(Pointing records for screenshots and pages)
— START —

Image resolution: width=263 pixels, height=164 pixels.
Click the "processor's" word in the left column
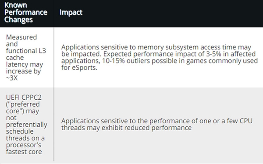(24, 145)
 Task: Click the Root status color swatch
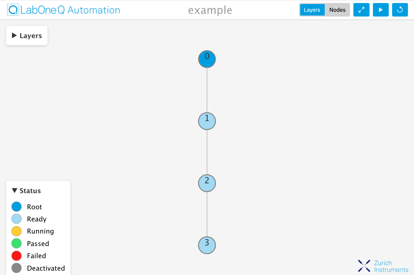pos(17,207)
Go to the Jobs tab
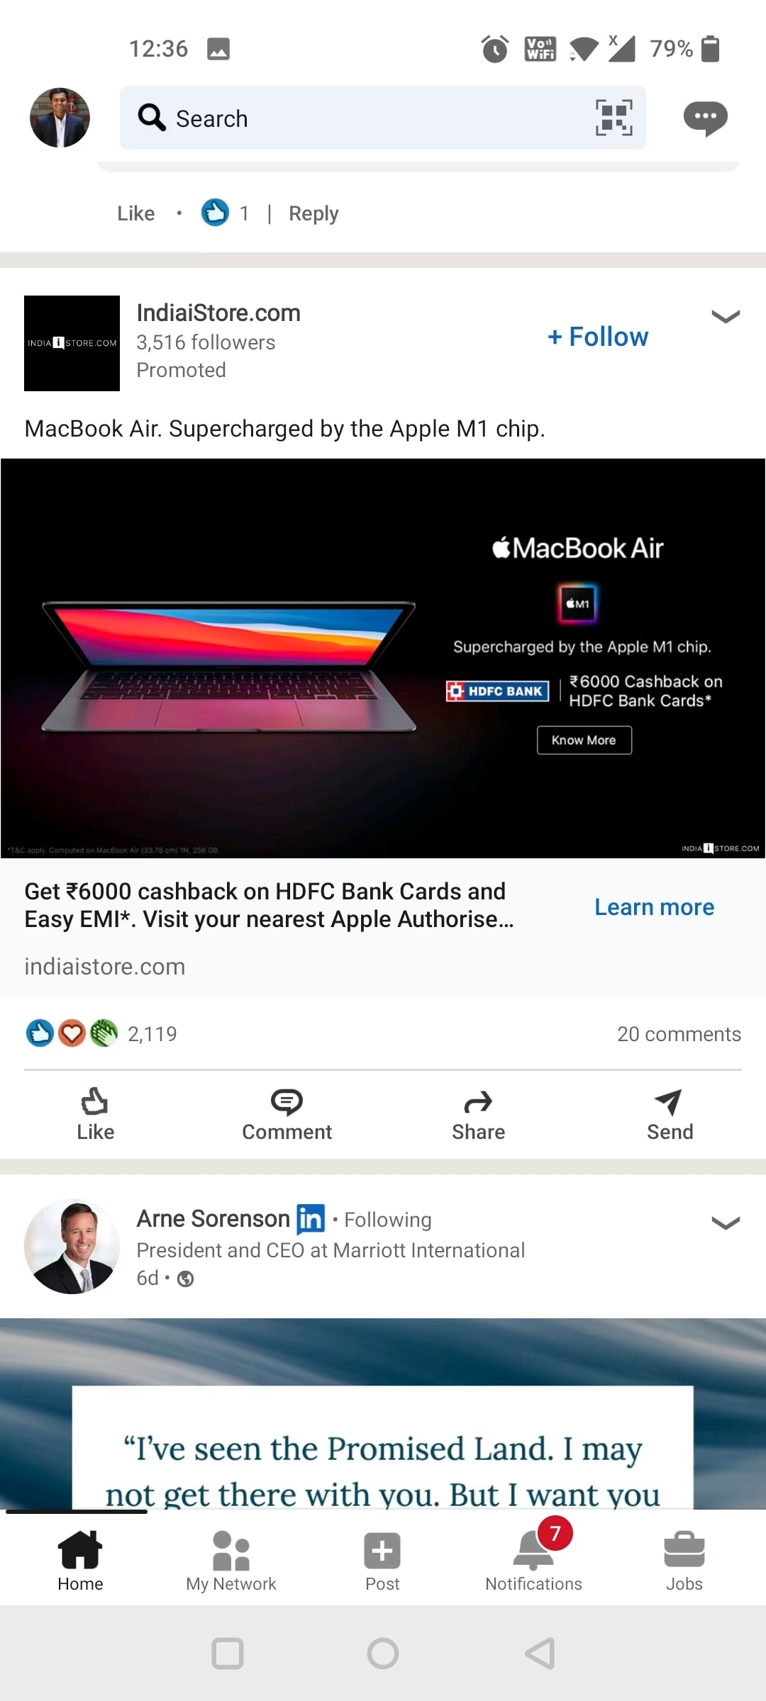The width and height of the screenshot is (766, 1701). (x=684, y=1561)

— END —

## [EXERCISE BRIEF]
List every line of the material above that contains the string "Click".

## [RIGHT ANSWER]
Click the "processor's" word in the left column
 Task: Click the Root status color swatch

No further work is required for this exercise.